_Problems to solve_
1) List every person named in the news report on Abou Zeid, and give for each the role or description the report attaches to that person.
2) Using the news report on Abou Zeid, explain in one to three sentences why an Algiers court sentenced him to life in prison.

_Source document_
Chad’s elite troops were fighting alongside French soldiers in the mountains near the Algerian border to which the Islamist militias, who controlled northern Mali for months, are said to have retreated.

A US intelligence source told the AFP news agency that the claim was “very credible” and the El Khabar newspaper in Abou Zeid’s native Algeria reported Friday that DNA from two of his close relatives had been used to carry out tests on the corpse brought to Algiers from Mali during the week.

But France has so far been more cautious.

"Reports are circulating, it is not up to me to confirm them," French President François Hollande said on Friday.

Who is Abou Zeid?

  • Mohamed Ghedir, known as Abdelhamid Abou Zeid, was born 46 years ago in Algeria, near the Libyan border.
  • He was a smuggler who took up radical Islam in the 1990s and became one of the key leaders of Al-Qaida in the Islamic Maghreb (Aqim), believed to be commanding 200 seasoned fighters,mainly Algerians, Mauritanians and Malians, who were well-equipped and highly mobile.
  • He is suspected of being behind a series of kidnappings and murders in several countries – among them UK national Edwin Dyer, abducted in Niger and killed in 2009, and 78-year-old French aid worker Michel Germaneau, killed in 2010.
  • He is believed to have been holding a number of Western hostages, including four French citizens kidnapped in Niger in 2010.
  • An Algiers court last year sentenced Abou Zeid in absentia to life in prison for having formed an international armed group involved in the kidnapping of foreigners.

_Records_
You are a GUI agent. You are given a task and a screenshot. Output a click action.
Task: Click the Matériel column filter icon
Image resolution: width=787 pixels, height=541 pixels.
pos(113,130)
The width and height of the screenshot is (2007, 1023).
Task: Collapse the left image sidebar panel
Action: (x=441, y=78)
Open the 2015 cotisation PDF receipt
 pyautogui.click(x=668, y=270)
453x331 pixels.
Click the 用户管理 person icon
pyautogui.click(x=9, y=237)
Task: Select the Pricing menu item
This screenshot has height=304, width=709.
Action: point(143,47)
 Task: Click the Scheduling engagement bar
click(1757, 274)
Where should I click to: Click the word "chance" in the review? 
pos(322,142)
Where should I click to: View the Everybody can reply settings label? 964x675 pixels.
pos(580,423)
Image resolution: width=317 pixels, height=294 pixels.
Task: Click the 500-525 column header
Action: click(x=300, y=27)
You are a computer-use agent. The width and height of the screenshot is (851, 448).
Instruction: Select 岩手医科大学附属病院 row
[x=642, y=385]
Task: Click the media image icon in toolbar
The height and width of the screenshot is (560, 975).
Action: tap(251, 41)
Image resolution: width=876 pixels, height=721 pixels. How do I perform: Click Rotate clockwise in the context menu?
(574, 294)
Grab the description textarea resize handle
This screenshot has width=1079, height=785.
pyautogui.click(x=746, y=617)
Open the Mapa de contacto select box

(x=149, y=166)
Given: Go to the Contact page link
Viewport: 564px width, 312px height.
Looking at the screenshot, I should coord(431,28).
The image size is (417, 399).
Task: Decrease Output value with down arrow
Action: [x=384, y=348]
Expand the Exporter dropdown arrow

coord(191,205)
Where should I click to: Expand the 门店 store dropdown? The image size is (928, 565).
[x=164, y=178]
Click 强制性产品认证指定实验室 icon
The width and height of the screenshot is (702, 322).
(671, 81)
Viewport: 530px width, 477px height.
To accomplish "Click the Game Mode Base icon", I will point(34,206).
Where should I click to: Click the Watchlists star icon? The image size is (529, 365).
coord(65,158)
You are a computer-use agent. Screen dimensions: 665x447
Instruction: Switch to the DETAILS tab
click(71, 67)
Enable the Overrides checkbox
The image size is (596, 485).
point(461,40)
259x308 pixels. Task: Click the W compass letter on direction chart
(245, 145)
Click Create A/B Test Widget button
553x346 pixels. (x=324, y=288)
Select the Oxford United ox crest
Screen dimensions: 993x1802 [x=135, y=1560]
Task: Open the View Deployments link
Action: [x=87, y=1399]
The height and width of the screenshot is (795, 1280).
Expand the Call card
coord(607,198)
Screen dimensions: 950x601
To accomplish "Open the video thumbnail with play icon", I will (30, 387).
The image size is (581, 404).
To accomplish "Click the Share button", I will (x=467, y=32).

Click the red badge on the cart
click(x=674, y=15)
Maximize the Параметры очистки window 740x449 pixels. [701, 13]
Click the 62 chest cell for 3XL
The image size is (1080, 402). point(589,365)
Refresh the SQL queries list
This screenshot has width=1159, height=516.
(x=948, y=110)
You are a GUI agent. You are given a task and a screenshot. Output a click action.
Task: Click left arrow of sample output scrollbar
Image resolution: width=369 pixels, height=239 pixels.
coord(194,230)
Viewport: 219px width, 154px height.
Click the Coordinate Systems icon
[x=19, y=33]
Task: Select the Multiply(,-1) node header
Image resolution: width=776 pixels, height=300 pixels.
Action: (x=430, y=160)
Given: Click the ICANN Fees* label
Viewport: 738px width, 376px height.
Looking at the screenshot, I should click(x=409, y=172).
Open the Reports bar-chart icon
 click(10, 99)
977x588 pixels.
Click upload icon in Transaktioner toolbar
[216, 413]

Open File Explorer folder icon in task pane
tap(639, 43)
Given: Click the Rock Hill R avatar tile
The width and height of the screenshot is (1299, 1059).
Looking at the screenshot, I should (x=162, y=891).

_Answers by item number_
1)
- Mohamed Ghedir, known as Abdelhamid Abou Zeid: a former smuggler and one of the key leaders of Al-Qaida in the Islamic Maghreb (Aqim).
- François Hollande: the French President.
- Edwin Dyer: a UK national abducted in Niger and killed in 2009.
- Michel Germaneau: a 78-year-old French aid worker killed in 2010.

2) An Algiers court sentenced Abou Zeid in absentia to life in prison for forming an international armed group involved in the kidnapping of foreigners.